Springfield Flour Mill
MFA Buys Springfield Flour Mill, to Use it for Feed Manufacture
Springfield Leader & Press, December 4, 1951
"The MFA Milling Company, 506 Boonville, has purchased the Springfield Flour Mills, 602 North National, J. F. Johnson, general manager of the MFA mill, revealed today.
"Johnson made the announcement after The Leader and Press asked him about the report of the purchase. He said the MFA Milling Company was buying the big flour mill--the last flour mill left in the area--from the Colorado Milling and Elevator Company of Denver, which has operated the mill for many years.
"MFA will convert it into a mill for feed manufacture and feed and grain storage, Johnson said.
"The company also expects to do some remodeling and to use it, in part, for a receiving station for grain grown in the area, he said.

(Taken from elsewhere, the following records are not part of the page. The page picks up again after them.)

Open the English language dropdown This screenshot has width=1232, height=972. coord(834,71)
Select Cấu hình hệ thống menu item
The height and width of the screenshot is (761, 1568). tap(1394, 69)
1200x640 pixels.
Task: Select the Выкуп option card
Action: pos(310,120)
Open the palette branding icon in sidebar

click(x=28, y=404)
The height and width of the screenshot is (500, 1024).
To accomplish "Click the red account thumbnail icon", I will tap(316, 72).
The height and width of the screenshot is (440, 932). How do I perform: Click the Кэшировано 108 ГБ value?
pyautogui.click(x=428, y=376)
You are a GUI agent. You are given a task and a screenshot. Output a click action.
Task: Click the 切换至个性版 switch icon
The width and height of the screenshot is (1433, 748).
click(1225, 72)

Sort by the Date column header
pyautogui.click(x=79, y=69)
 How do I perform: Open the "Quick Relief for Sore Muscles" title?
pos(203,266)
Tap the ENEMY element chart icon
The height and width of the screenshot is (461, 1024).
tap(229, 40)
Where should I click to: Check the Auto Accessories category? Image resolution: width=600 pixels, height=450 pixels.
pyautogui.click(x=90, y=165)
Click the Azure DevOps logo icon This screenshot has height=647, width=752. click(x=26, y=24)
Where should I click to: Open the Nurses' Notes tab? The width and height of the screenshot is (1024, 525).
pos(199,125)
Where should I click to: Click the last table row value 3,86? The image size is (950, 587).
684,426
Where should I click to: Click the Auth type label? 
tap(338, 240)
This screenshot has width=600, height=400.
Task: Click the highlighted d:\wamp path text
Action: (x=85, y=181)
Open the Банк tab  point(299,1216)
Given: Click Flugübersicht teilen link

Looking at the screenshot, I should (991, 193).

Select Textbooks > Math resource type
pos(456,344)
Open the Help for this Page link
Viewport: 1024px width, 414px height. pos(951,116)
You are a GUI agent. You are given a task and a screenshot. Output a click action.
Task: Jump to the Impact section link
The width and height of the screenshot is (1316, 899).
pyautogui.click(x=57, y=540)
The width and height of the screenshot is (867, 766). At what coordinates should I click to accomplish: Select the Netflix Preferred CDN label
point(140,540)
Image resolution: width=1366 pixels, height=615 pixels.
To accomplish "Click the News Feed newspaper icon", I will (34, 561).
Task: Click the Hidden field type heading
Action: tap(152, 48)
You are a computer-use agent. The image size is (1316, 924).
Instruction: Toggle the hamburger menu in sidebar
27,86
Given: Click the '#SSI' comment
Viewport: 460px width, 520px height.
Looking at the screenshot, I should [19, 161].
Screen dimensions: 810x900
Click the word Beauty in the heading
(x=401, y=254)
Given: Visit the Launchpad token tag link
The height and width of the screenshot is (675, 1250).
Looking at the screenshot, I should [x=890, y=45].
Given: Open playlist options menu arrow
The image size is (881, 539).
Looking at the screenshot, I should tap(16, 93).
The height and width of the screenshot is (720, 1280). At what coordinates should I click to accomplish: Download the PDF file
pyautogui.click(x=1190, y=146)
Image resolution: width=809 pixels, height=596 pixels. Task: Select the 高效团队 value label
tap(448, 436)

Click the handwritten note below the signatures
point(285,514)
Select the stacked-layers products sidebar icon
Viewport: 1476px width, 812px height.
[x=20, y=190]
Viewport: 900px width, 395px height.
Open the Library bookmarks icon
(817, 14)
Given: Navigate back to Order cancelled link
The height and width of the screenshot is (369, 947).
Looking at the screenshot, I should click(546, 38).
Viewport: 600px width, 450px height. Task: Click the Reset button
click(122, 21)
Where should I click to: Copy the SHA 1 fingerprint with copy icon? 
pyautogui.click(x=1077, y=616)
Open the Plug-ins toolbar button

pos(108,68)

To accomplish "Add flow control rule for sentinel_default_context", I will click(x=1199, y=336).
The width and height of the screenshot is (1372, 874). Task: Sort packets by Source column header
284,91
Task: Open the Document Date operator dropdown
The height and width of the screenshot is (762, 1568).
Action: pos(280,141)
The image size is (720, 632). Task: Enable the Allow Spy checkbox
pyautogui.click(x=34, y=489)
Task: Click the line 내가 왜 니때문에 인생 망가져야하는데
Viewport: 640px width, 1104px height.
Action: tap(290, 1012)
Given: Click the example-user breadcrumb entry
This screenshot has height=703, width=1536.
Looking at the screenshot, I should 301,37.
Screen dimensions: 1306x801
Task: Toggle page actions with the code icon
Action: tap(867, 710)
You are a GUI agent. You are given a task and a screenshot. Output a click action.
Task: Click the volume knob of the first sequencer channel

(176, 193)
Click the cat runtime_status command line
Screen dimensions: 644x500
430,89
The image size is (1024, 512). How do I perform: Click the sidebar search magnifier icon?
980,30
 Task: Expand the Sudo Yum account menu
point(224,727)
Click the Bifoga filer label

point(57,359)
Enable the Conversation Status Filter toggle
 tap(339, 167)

"Officials of the two companies signed the contract for the deal in Johnson’s office this afternoon. The sale price will be announced later, they said.
"Possession of the flour mill will be taken by MFA on March 1, and all its present equipment will be removed by the Colorado Company, Johnson said.
"The purchase includes the plant, the building and the elevators, which hold 300,000 bushels of grain. The property faces on National Boulevard and is 200 feet frontage and 400 feet deep. The plant, as a flour mill, will shut down when MFA takes possession and open again--with a possible turnover in employees--as a storage and feed manufacturer. The Springfield Flour mill has a colorful history. It has produced more than 3000 box car loads of flour each year at the rate of about 35,000 pounds of flour each day.
"Seven thousand bushels of wheat goes through its milling processes every 24 hours. Of its total output, only about three car loads a week have been sold in Springfield.
"The rest is shipped to various parts of the globe, including France, England, occupied Germany--some of it Marshall Plan flour--and to South America.
"The Colorado company acquired the property in 1935 from the estate of the late Jack Blair. The flour has been known as Meyer’s Model flour, from another owner.
"Grain from Kansas, Oklahoma, Colorado and Nebraska has funneled into its mills to make the four for the world.
"Part of the original structure, built more than 50 years ago, still stands and bears the name 'Model Flour'".
The black and white image above accompanied the newspaper article. The darker building near the middle is the one with the name "Model Flour". The more recent photograph above was taken from approximately the same angle. The lower photograph is the nativity scene painted on the north side of the larger building.